- Opening Delimiter -

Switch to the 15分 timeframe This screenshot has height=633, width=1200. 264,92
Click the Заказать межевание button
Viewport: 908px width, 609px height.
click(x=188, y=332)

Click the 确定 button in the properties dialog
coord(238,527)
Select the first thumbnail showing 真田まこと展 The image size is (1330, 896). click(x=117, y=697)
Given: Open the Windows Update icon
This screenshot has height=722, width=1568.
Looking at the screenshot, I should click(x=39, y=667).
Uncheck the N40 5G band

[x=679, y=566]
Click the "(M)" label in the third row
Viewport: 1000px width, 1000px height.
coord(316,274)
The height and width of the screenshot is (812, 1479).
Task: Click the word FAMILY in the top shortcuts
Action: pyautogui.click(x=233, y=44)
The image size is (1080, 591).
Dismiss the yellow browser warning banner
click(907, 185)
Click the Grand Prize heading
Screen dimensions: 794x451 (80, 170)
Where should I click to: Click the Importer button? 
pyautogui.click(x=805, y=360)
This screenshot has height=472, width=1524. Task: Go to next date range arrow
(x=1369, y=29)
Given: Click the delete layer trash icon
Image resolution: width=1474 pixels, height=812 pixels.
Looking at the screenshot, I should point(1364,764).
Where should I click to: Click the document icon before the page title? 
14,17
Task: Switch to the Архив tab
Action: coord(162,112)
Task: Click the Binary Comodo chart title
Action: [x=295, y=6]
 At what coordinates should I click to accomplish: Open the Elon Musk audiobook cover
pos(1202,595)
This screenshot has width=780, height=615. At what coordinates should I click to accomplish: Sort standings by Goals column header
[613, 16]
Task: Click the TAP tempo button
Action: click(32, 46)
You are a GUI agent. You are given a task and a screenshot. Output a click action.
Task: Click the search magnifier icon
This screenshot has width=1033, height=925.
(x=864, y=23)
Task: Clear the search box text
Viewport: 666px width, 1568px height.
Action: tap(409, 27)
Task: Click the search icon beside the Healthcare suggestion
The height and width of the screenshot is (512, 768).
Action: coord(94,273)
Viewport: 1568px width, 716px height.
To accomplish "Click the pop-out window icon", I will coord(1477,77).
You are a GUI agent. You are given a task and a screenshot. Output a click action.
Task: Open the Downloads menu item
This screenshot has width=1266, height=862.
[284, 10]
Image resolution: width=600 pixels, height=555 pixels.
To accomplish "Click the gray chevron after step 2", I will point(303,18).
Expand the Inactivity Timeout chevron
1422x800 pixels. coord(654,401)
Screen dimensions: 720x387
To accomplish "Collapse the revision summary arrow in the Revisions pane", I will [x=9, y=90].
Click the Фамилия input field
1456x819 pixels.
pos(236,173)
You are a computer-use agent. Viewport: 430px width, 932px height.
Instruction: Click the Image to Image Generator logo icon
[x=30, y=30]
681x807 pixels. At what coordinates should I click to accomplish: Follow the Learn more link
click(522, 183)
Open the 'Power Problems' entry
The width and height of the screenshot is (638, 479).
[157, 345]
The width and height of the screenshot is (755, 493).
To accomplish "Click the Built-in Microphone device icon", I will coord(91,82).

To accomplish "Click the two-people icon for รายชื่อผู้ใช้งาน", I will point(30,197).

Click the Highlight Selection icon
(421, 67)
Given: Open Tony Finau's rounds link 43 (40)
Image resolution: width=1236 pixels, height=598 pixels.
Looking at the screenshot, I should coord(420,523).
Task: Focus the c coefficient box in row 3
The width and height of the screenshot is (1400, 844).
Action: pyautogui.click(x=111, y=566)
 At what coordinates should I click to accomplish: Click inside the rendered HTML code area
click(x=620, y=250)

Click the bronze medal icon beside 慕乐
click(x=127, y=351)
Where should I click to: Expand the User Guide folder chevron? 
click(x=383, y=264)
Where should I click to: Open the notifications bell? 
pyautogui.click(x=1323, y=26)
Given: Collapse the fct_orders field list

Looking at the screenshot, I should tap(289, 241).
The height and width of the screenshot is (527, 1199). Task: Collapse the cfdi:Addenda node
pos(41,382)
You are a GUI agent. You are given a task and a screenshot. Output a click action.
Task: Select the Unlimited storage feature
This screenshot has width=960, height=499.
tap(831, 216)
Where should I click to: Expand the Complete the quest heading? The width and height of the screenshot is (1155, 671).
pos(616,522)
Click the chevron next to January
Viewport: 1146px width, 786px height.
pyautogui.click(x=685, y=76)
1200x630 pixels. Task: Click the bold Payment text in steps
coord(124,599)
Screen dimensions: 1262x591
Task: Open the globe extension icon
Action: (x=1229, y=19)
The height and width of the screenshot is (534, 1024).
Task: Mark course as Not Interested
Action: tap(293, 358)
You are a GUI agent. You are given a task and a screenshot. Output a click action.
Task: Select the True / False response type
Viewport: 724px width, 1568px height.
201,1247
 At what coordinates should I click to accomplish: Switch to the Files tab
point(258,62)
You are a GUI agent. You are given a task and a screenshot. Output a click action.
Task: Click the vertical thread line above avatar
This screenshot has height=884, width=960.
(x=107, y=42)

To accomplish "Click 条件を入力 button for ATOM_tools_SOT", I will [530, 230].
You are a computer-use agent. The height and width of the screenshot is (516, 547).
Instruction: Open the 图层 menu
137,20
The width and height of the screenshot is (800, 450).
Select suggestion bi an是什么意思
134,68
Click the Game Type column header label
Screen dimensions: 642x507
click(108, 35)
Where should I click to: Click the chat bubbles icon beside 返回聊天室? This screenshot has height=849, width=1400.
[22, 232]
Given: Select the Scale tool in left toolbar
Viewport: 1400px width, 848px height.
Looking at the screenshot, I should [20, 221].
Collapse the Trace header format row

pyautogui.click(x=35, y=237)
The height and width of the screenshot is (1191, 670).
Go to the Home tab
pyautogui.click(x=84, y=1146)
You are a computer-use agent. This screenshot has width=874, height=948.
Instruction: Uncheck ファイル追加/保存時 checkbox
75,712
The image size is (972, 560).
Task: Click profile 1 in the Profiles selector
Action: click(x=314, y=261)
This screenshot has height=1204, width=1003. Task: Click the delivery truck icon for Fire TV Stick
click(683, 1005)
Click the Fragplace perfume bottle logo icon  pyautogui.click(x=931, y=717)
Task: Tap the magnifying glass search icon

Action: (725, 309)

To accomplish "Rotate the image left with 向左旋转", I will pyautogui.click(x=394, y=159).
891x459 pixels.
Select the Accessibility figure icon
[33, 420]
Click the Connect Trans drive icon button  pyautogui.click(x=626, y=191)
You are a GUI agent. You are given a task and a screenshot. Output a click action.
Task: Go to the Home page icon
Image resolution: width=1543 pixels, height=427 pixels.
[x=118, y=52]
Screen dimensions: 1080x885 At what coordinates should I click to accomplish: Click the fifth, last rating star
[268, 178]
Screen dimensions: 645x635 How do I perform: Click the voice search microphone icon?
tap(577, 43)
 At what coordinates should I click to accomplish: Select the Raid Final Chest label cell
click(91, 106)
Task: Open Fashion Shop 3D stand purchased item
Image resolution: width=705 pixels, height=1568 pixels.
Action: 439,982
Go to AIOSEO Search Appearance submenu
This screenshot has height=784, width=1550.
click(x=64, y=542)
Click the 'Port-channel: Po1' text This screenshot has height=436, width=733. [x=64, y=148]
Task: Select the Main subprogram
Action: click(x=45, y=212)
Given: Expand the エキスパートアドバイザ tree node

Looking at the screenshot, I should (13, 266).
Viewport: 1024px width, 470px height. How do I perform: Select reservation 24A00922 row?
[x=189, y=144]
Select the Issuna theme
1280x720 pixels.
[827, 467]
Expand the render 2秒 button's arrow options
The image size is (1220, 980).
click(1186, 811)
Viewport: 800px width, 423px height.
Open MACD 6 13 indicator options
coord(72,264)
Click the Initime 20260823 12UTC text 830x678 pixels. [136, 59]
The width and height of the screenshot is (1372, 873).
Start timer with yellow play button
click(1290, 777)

- Closing Delimiter -

__YOUR OBJECTIVE__. Transcribe each record shown above, exactly.

__RESULT FOR THIS EXERCISE__.
Switch to the 15分 timeframe This screenshot has height=633, width=1200. 264,92
Click the Заказать межевание button
Viewport: 908px width, 609px height.
click(x=188, y=332)

Click the 确定 button in the properties dialog
coord(238,527)
Select the first thumbnail showing 真田まこと展 The image size is (1330, 896). click(x=117, y=697)
Given: Open the Windows Update icon
This screenshot has height=722, width=1568.
Looking at the screenshot, I should click(x=39, y=667).
Uncheck the N40 5G band

[x=679, y=566]
Click the "(M)" label in the third row
Viewport: 1000px width, 1000px height.
coord(316,274)
The height and width of the screenshot is (812, 1479).
Task: Click the word FAMILY in the top shortcuts
Action: pyautogui.click(x=233, y=44)
The image size is (1080, 591).
Dismiss the yellow browser warning banner
click(907, 185)
Click the Grand Prize heading
Screen dimensions: 794x451 (80, 170)
Where should I click to: Click the Importer button? 
pyautogui.click(x=805, y=360)
This screenshot has height=472, width=1524. Task: Go to next date range arrow
(x=1369, y=29)
Given: Click the delete layer trash icon
Image resolution: width=1474 pixels, height=812 pixels.
Looking at the screenshot, I should point(1364,764).
Where should I click to: Click the document icon before the page title? 
14,17
Task: Switch to the Архив tab
Action: coord(162,112)
Task: Click the Binary Comodo chart title
Action: [x=295, y=6]
 At what coordinates should I click to accomplish: Open the Elon Musk audiobook cover
pos(1202,595)
This screenshot has width=780, height=615. At what coordinates should I click to accomplish: Sort standings by Goals column header
[613, 16]
Task: Click the TAP tempo button
Action: click(32, 46)
You are a GUI agent. You are given a task and a screenshot. Output a click action.
Task: Click the search magnifier icon
This screenshot has width=1033, height=925.
(x=864, y=23)
Task: Clear the search box text
Viewport: 666px width, 1568px height.
Action: tap(409, 27)
Task: Click the search icon beside the Healthcare suggestion
The height and width of the screenshot is (512, 768).
Action: coord(94,273)
Viewport: 1568px width, 716px height.
To accomplish "Click the pop-out window icon", I will coord(1477,77).
You are a GUI agent. You are given a task and a screenshot. Output a click action.
Task: Open the Downloads menu item
This screenshot has width=1266, height=862.
[284, 10]
Image resolution: width=600 pixels, height=555 pixels.
To accomplish "Click the gray chevron after step 2", I will point(303,18).
Expand the Inactivity Timeout chevron
1422x800 pixels. coord(654,401)
Screen dimensions: 720x387
To accomplish "Collapse the revision summary arrow in the Revisions pane", I will [x=9, y=90].
Click the Фамилия input field
1456x819 pixels.
pos(236,173)
You are a computer-use agent. Viewport: 430px width, 932px height.
Instruction: Click the Image to Image Generator logo icon
[x=30, y=30]
681x807 pixels. At what coordinates should I click to accomplish: Follow the Learn more link
click(522, 183)
Open the 'Power Problems' entry
The width and height of the screenshot is (638, 479).
[157, 345]
The width and height of the screenshot is (755, 493).
To accomplish "Click the Built-in Microphone device icon", I will coord(91,82).

To accomplish "Click the two-people icon for รายชื่อผู้ใช้งาน", I will point(30,197).

Click the Highlight Selection icon
(421, 67)
Given: Open Tony Finau's rounds link 43 (40)
Image resolution: width=1236 pixels, height=598 pixels.
Looking at the screenshot, I should coord(420,523).
Task: Focus the c coefficient box in row 3
The width and height of the screenshot is (1400, 844).
Action: pyautogui.click(x=111, y=566)
 At what coordinates should I click to accomplish: Click inside the rendered HTML code area
click(x=620, y=250)

Click the bronze medal icon beside 慕乐
click(x=127, y=351)
Where should I click to: Expand the User Guide folder chevron? 
click(x=383, y=264)
Where should I click to: Open the notifications bell? 
pyautogui.click(x=1323, y=26)
Given: Collapse the fct_orders field list

Looking at the screenshot, I should tap(289, 241).
The height and width of the screenshot is (527, 1199). Task: Collapse the cfdi:Addenda node
pos(41,382)
You are a GUI agent. You are given a task and a screenshot. Output a click action.
Task: Select the Unlimited storage feature
This screenshot has width=960, height=499.
tap(831, 216)
Where should I click to: Expand the Complete the quest heading? The width and height of the screenshot is (1155, 671).
pos(616,522)
Click the chevron next to January
Viewport: 1146px width, 786px height.
pyautogui.click(x=685, y=76)
1200x630 pixels. Task: Click the bold Payment text in steps
coord(124,599)
Screen dimensions: 1262x591
Task: Open the globe extension icon
Action: (x=1229, y=19)
The height and width of the screenshot is (534, 1024).
Task: Mark course as Not Interested
Action: tap(293, 358)
You are a GUI agent. You are given a task and a screenshot. Output a click action.
Task: Select the True / False response type
Viewport: 724px width, 1568px height.
201,1247
 At what coordinates should I click to accomplish: Switch to the Files tab
point(258,62)
You are a GUI agent. You are given a task and a screenshot. Output a click action.
Task: Click the vertical thread line above avatar
This screenshot has height=884, width=960.
(x=107, y=42)

To accomplish "Click 条件を入力 button for ATOM_tools_SOT", I will [530, 230].
You are a computer-use agent. The height and width of the screenshot is (516, 547).
Instruction: Open the 图层 menu
137,20
The width and height of the screenshot is (800, 450).
Select suggestion bi an是什么意思
134,68
Click the Game Type column header label
Screen dimensions: 642x507
click(108, 35)
Where should I click to: Click the chat bubbles icon beside 返回聊天室? This screenshot has height=849, width=1400.
[22, 232]
Given: Select the Scale tool in left toolbar
Viewport: 1400px width, 848px height.
Looking at the screenshot, I should [20, 221].
Collapse the Trace header format row

pyautogui.click(x=35, y=237)
The height and width of the screenshot is (1191, 670).
Go to the Home tab
pyautogui.click(x=84, y=1146)
You are a computer-use agent. This screenshot has width=874, height=948.
Instruction: Uncheck ファイル追加/保存時 checkbox
75,712
The image size is (972, 560).
Task: Click profile 1 in the Profiles selector
Action: click(x=314, y=261)
This screenshot has height=1204, width=1003. Task: Click the delivery truck icon for Fire TV Stick
click(683, 1005)
Click the Fragplace perfume bottle logo icon  pyautogui.click(x=931, y=717)
Task: Tap the magnifying glass search icon

Action: (725, 309)

To accomplish "Rotate the image left with 向左旋转", I will pyautogui.click(x=394, y=159).
891x459 pixels.
Select the Accessibility figure icon
[33, 420]
Click the Connect Trans drive icon button  pyautogui.click(x=626, y=191)
You are a GUI agent. You are given a task and a screenshot. Output a click action.
Task: Go to the Home page icon
Image resolution: width=1543 pixels, height=427 pixels.
[x=118, y=52]
Screen dimensions: 1080x885 At what coordinates should I click to accomplish: Click the fifth, last rating star
[268, 178]
Screen dimensions: 645x635 How do I perform: Click the voice search microphone icon?
tap(577, 43)
 At what coordinates should I click to accomplish: Select the Raid Final Chest label cell
click(91, 106)
Task: Open Fashion Shop 3D stand purchased item
Image resolution: width=705 pixels, height=1568 pixels.
Action: 439,982
Go to AIOSEO Search Appearance submenu
This screenshot has height=784, width=1550.
click(x=64, y=542)
Click the 'Port-channel: Po1' text This screenshot has height=436, width=733. [x=64, y=148]
Task: Select the Main subprogram
Action: click(x=45, y=212)
Given: Expand the エキスパートアドバイザ tree node

Looking at the screenshot, I should (13, 266).
Viewport: 1024px width, 470px height. How do I perform: Select reservation 24A00922 row?
[x=189, y=144]
Select the Issuna theme
1280x720 pixels.
[827, 467]
Expand the render 2秒 button's arrow options
The image size is (1220, 980).
click(1186, 811)
Viewport: 800px width, 423px height.
Open MACD 6 13 indicator options
coord(72,264)
Click the Initime 20260823 12UTC text 830x678 pixels. [136, 59]
The width and height of the screenshot is (1372, 873).
Start timer with yellow play button
click(1290, 777)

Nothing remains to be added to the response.